**Directions for this task**
Lift every line from the entries that includes the word "will".

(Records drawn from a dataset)
────

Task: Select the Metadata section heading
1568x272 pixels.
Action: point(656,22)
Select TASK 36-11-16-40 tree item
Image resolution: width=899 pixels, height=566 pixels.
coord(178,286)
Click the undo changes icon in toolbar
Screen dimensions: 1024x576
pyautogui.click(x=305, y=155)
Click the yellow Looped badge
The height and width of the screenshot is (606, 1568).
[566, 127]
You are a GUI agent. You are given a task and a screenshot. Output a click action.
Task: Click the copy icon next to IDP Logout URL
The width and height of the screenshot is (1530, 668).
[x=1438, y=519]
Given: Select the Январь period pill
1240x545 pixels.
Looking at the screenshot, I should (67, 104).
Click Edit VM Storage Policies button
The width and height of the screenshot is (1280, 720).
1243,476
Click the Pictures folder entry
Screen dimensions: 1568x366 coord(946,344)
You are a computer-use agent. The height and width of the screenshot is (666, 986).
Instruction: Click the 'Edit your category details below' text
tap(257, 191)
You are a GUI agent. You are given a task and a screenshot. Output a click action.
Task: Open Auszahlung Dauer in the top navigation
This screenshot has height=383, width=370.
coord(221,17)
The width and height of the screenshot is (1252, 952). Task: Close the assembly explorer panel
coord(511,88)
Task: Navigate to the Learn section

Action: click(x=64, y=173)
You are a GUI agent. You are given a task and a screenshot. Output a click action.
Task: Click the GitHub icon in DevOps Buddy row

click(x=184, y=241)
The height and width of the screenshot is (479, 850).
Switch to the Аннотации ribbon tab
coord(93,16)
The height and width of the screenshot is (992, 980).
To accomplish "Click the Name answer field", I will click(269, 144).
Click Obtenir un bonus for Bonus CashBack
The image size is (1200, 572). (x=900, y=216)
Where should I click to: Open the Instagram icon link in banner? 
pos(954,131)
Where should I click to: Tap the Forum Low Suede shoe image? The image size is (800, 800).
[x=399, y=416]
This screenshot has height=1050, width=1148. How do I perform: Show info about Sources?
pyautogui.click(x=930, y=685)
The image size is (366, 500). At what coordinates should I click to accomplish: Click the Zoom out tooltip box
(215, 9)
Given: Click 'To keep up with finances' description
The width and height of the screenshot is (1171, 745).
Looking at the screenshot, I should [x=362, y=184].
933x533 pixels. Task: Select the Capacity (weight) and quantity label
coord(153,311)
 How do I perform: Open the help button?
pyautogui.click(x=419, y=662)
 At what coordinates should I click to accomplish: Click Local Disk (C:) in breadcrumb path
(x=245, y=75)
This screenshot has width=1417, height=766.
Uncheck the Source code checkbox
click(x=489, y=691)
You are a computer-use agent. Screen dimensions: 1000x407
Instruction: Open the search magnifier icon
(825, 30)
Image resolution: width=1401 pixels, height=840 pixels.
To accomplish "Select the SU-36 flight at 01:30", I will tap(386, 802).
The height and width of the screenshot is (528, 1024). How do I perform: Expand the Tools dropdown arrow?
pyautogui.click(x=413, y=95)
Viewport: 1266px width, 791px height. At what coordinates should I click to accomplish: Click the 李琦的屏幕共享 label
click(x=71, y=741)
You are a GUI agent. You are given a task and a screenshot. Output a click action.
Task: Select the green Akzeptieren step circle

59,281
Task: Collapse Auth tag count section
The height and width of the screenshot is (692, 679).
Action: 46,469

────

**Solution to this problem**
To accomplish "Click the Name answer field", I will click(269, 144).
To accomplish "Select the SU-36 flight at 01:30", I will tap(386, 802).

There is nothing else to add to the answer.